That was below the build of 57 bcf that analysts had forecast in a Reuters poll and compares with an injection of 87 bcf during the same week a year ago and a five-year (2019-2023) average increase of 98 bcf for this time of year.

"The storage injection was within the bracketed range, slightly under, which should have been supportive, but I think the market had priced in sort of a more dramatic event," said Gary Cunningham, director of market research at Tradition Energy, adding that the report was basically a non-event.

Even though storage injections have been lower than usual in 19 of the past 20 weeks, the amount of gas in inventory was still about 6% above normal levels for this time of year due to low heating demand during the mild winter of 2023-2024.

Financial firm LSEG estimated 141 total degree days (TDDs) over the next two weeks, higher than the 136 estimated on Wednesday.

LSEG estimated average gas demand in the Lower 48, including exports, will rise from 95.3 billion cubic feet (bcfd) this week to 95.7 bcfd next week.

One factor that has supported prices in recent weeks - the front-month has gained about 50% since late August - is a drop in the amount of fuel going into storage for the 2024-2025 winter heating season.

Storage injections in July, August and likely in September were at record lows, according to federal energy data going back to 1997.

That's because many producers reduced their drilling activities this year after average spot monthly prices at the U.S. Henry Hub benchmark in Louisiana fell to a 32-year low in March. They have remained relatively low since that time.

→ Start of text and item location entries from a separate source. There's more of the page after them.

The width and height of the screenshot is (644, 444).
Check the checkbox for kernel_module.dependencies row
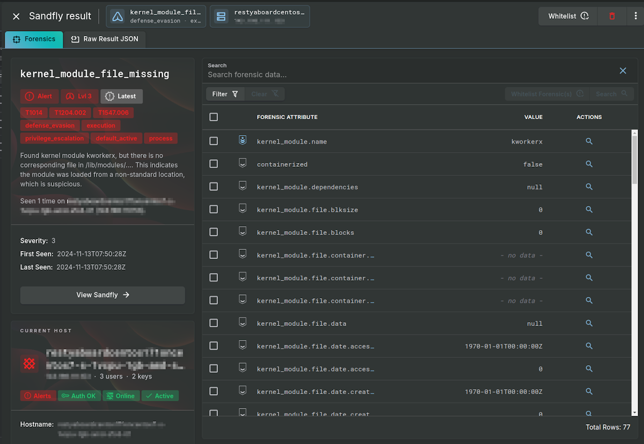213,187
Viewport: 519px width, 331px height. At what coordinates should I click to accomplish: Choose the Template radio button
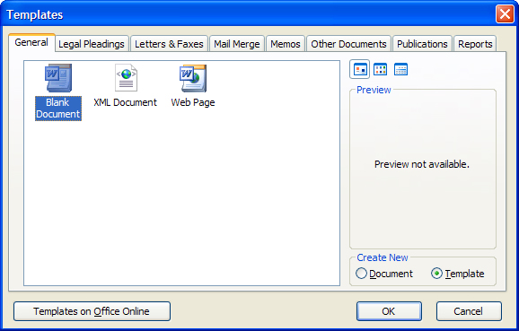coord(436,274)
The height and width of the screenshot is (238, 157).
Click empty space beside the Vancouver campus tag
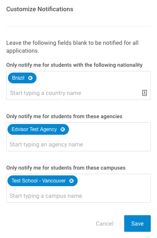[113, 181]
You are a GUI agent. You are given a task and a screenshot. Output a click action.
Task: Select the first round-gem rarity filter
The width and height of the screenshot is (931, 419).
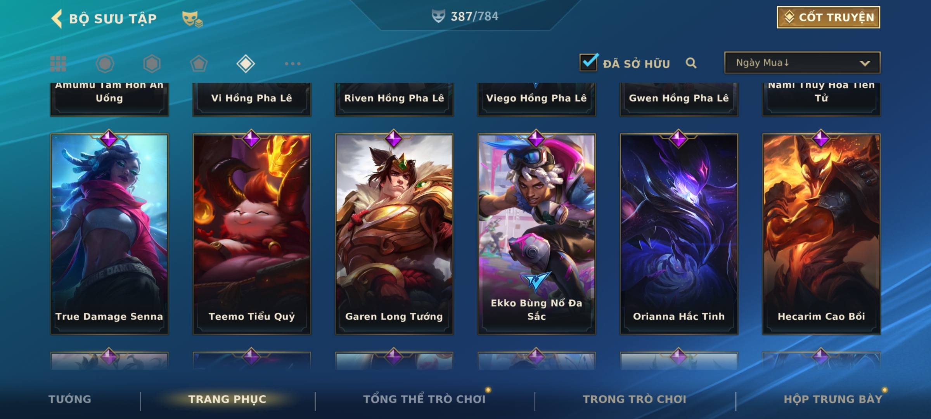click(x=105, y=64)
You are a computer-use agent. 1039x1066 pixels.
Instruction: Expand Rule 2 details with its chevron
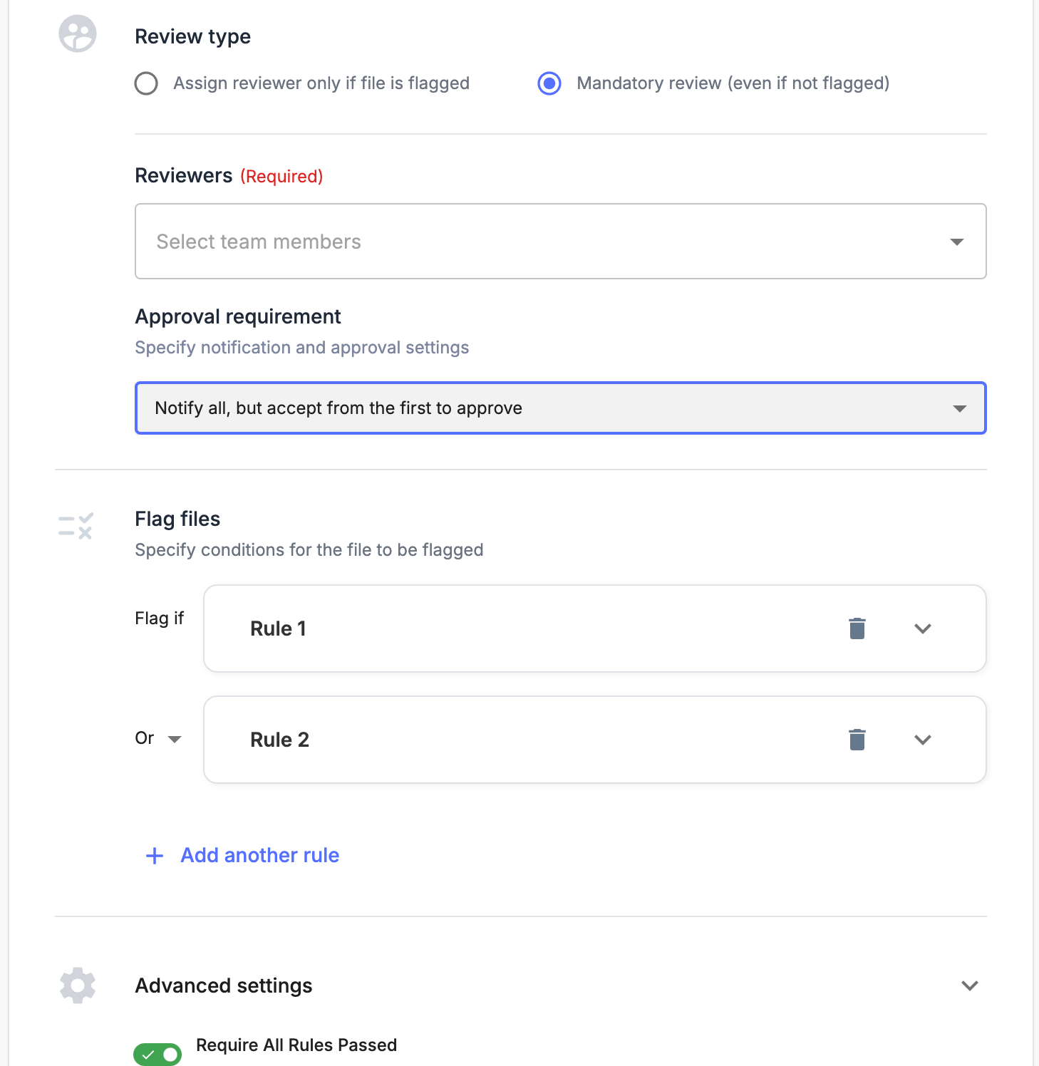point(923,740)
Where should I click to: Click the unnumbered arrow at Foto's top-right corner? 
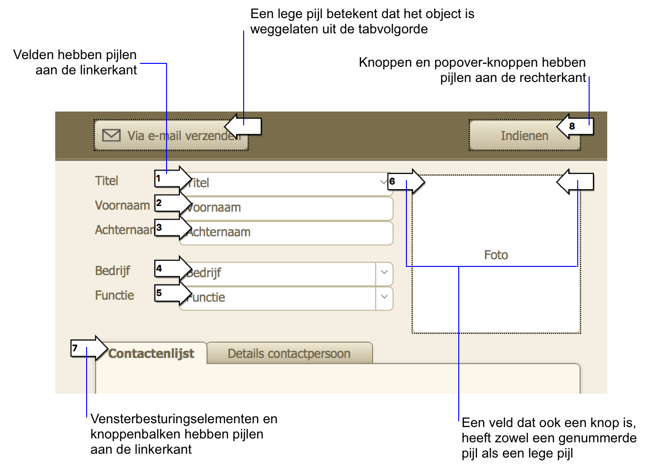point(575,182)
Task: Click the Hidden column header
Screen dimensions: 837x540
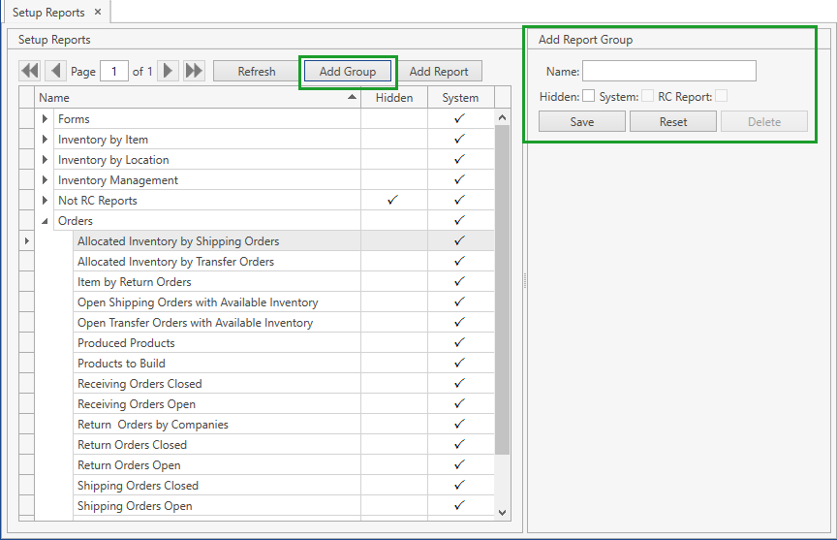Action: pos(394,98)
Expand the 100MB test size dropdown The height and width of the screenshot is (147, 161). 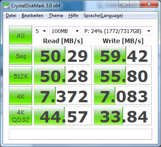pyautogui.click(x=65, y=31)
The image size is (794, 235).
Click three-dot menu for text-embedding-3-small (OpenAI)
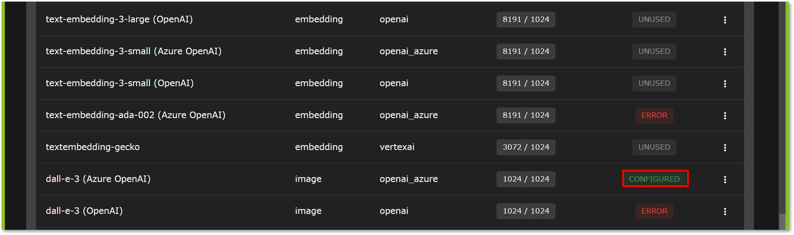(x=725, y=83)
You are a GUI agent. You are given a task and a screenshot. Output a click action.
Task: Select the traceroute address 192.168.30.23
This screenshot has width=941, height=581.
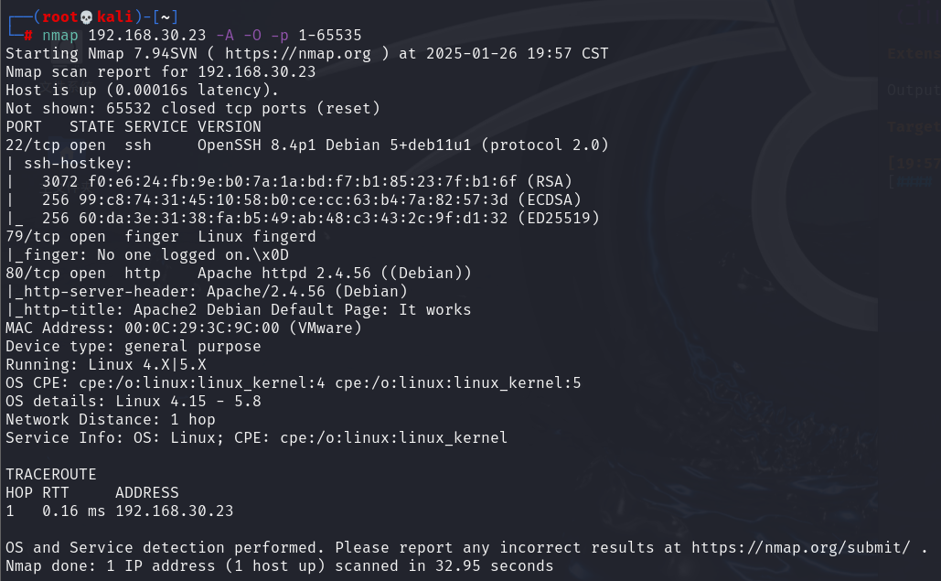(174, 511)
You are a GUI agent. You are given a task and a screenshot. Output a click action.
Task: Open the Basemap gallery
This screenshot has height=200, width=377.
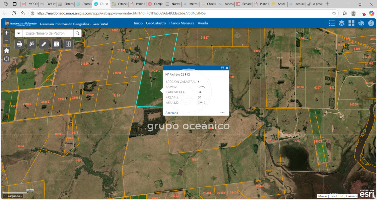click(352, 23)
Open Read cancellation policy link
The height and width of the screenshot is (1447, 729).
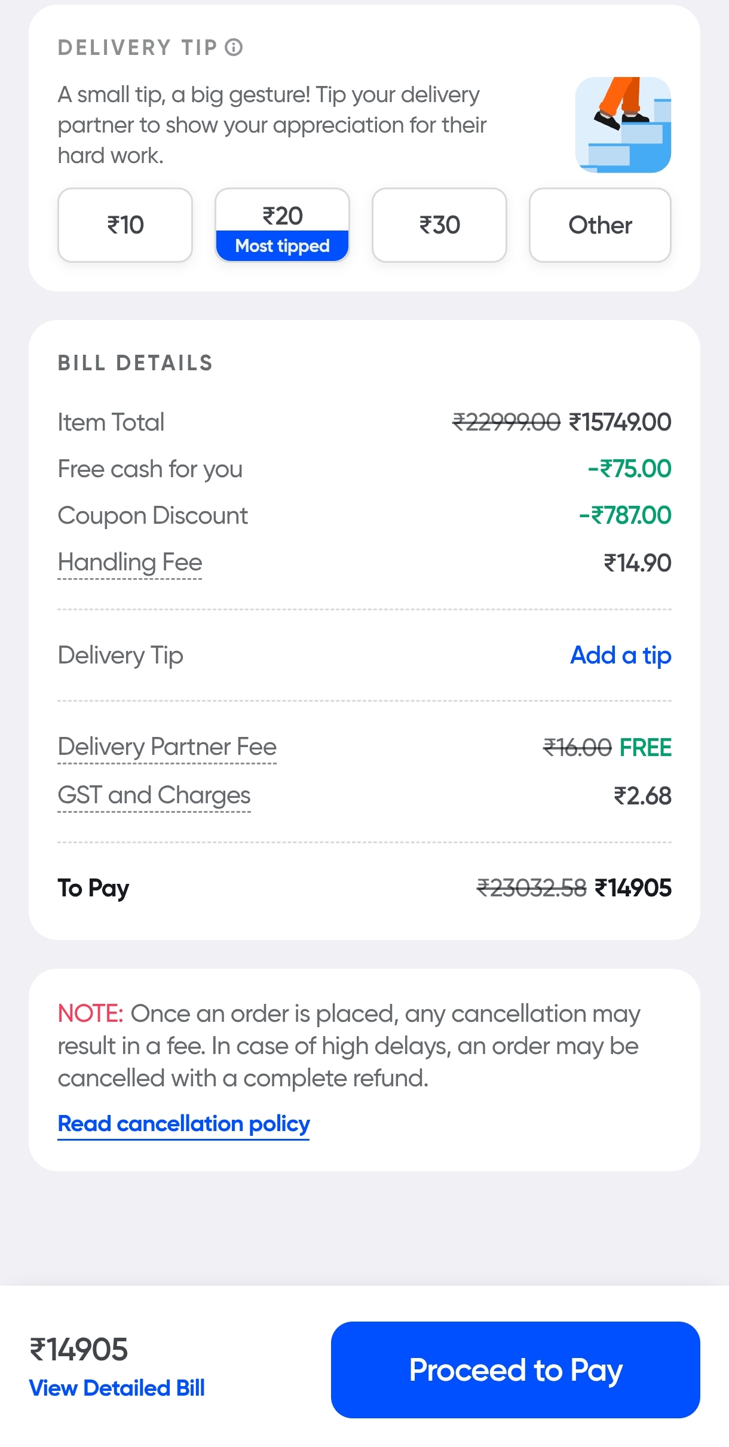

One factor that has weighed on gas prices in recent days was the reduction in the amount that gas power generators need to burn, with about a million homes and businesses still without power in the U.S. Southeast and Midwest after Hurricane Helene battered the region late last week.

"The demand destruction caused by the catastrophic path of Helene will continue to overhang the market for a few weeks," Cunningham said.

Financial firm LSEG said gas output in the Lower 48 U.S. states has fallen to an average of 101.0 billion cubic feet per day (bcfd) so far in October, down from 101.8 bcfd in September. That compares with a record 105.5 bcfd in December 2023.

Meanwhile, Dutch and British wholesale gas prices eased on Thursday morning but remain near their highest levels in a month as concerns persist over disruption to gas production in the Middle East as conflict in the region intensifies.

Global gas demand is forecast to rise by more than 2.5% in 2024, with similar growth expected in 2025, largely supported by Asia, which alone is expected to account for more than half of incremental gas demand, the International Energy Agency (IEA) said in a report.